UK Release Date: 02-11-2007
Starring: Scott Speedman, Wes Bentley, Taryn Manning
UK Certificate: 18
Director: Allan Moyle
Country: US/Canada
Rating:

Dexter (Scott Speedman) and Royce (Wes Bentley) are a couple of junkies forced into selling some gear to pay off their drug debts; Royce’s girlfriend and hooker-in-denial (Taryn Manning) ODs on the stash and, presuming her to be dead, they attempt to bury her in the boiler room of a locked drive-in theatre, only for her to come back to life in the middle of a sacrificial ritual performed by a cult of beginner Satanists. The heroes, girlfriend, dealer, Satanists and a gang of mediæval re-enactor dwarves spend the long winter night chasing each other through Weedsville, as the various plot strands weave manically around, occasionally intersecting and just managing to restrain themselves from careering off into complete chaos, before they pull off what all along seems an impossible feat by converging in a fantastically ridiculous finale. The pace is frenetic, the dialogue witty (and among a certain audience, no doubt infinitely quotable), and the characters endearingly and perspicaciously drawn, from more minor figures like the dwarf mall security guard and the pretentious Satanists to the messed-up but hugely sympathetic central trio. The emotional warmth of the film, its strange honesty, and the way the camera shares the protagonists’ point of view and intoxication, all serve to draw the viewers in and make us feel we are on their trip with them. But if we are swept along with the sheer joyful exhilaration of it all, this is a trip with a destination, a mythical journey about a hero looking for redemption: the tone is hopeful, the friends – and by extension the viewer, if in an appropriate state of mind – learn something about how to see themselves and the world anew.
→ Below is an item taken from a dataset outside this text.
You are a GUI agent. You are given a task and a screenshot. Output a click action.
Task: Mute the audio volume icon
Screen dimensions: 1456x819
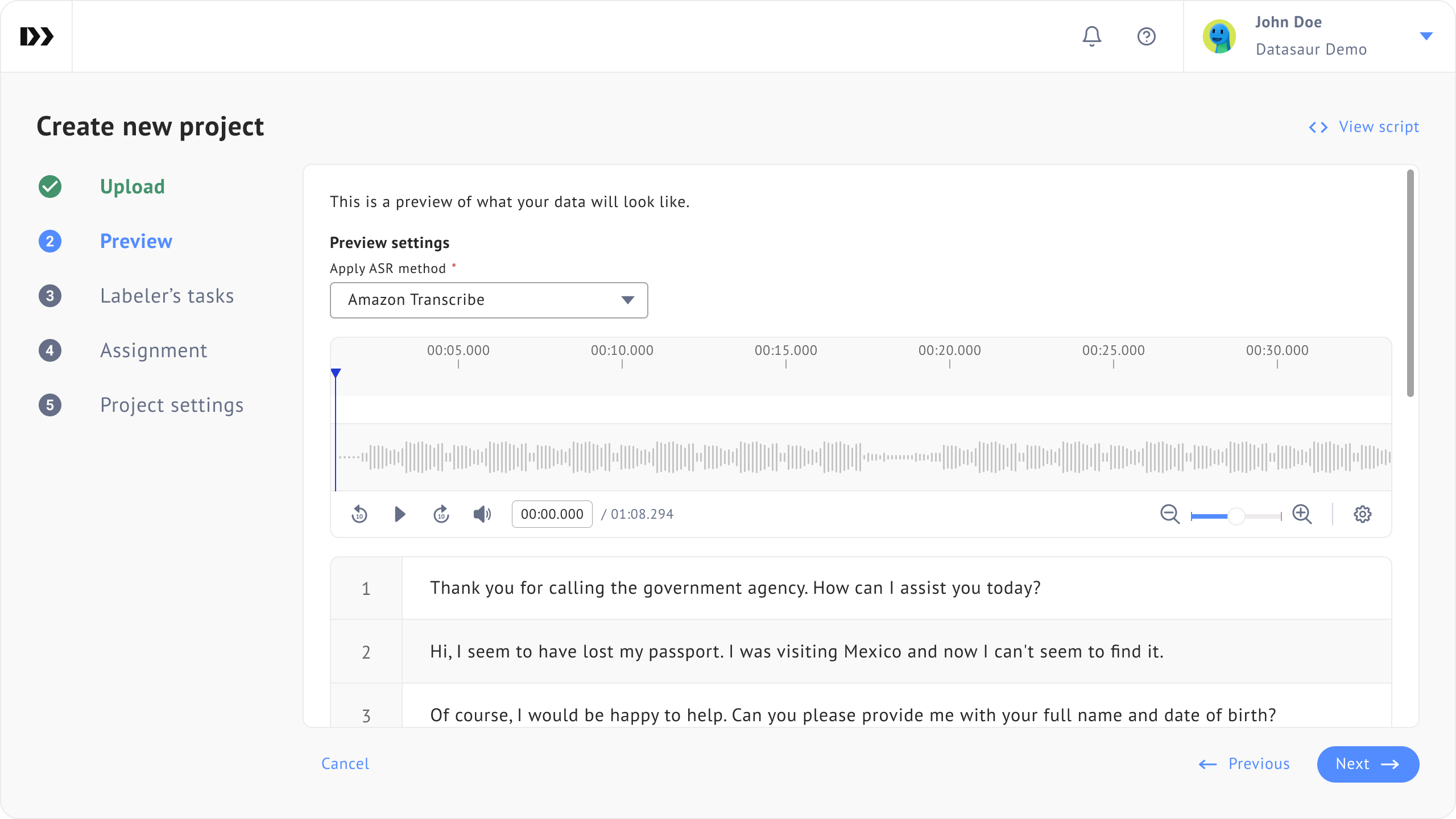482,514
Moyle wrote a 10-page manifesto to persuade the film’s potential financiers that this wasn’t a pro-drug movie; but though the ending is ambiguous, Weirdsville is that rare movie brave enough to acknowledge that people take drugs for fun, and it seems clear where Moyle’s sympathies lie. Smart, funny, optimistic and high on an alternative worldview, Weirdsville is surely destined to be a cult hit amongst students when it comes out on DVD. Plus, it features what is possibly film’s most creative use of a garden gnome prop ever.